Every business and organisation needs to try and protect themselves against cyber attacks. They can happen to anyone but there are a few things you can put in place to reduce the risks.
Keep Programmes Up To Date
Don’t ignore software updates as they often include extra security measures. When developers find that there is a loophole for hackers to get through, they will send updates to close the possible breach. It is not a bad idea to have your setting to do the updates automatically and then you do not have to worry about it.
A virus can ruin your systems and stop your business from working. A good anti-virus will help to prevent this happening but as with your software, it is important to keep it updated.
Have A Disaster Recovery Plan In Place
The disruption a cyber security attack can cause to your business does not bear thinking about. In fact, there have been many instances where a business has had to close because of viruses or hackers. This is usually because they have no way of retrieving the data they have lost in the attack, and so are unable to continue.
The latest technologies have made it possible to have a disaster recovery plan in place, but you need to do this before an attack happens. After all, prevention is far better than cure!
Avoid Spam Emails
Do not open an email unless it is from a trusted source, and make sure any employees do the same. Clicking on a link in one of these emails can be all that is needed to give the hackers the information they need to access your systems.
Always remember that none of the large organisations, such as banks or the Inland Revenue, will request details from you via email. If you get a request such as this, no matter how genuine the email make look, never reply by putting your details online. If the hackers, for instance, get your bank login and passwords, they would have a free reign over your finances.
Install Only Genuine Software
It may save you a few pounds to use a copy of some software you are after, but it could also ruin your systems. You should never allow anything to be uploaded where you are unsure of its origin, and always spend the extra and buy genuine software.
By the same token, you should never let anyone put a memory stick or anything similar into one of your computers. They could well contain viruses that will soon infect your systems.
Passwords should be a mixture of lower and upper case letters, numbers and special characters.
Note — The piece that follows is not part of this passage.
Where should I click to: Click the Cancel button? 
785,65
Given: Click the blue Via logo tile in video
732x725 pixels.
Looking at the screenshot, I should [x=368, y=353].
You and each member of staff should have their own passwords, which should be changed on a regular basis. When things like dates of birth are the password they may well but easier for the user to remember, but they are a hackers dream.
If you have customers that have to register with a password, ensure that only strong ones are used by them as well. This is not only better security for your site, but it helps to protect your customers too.
Stay safe, keep your system protected!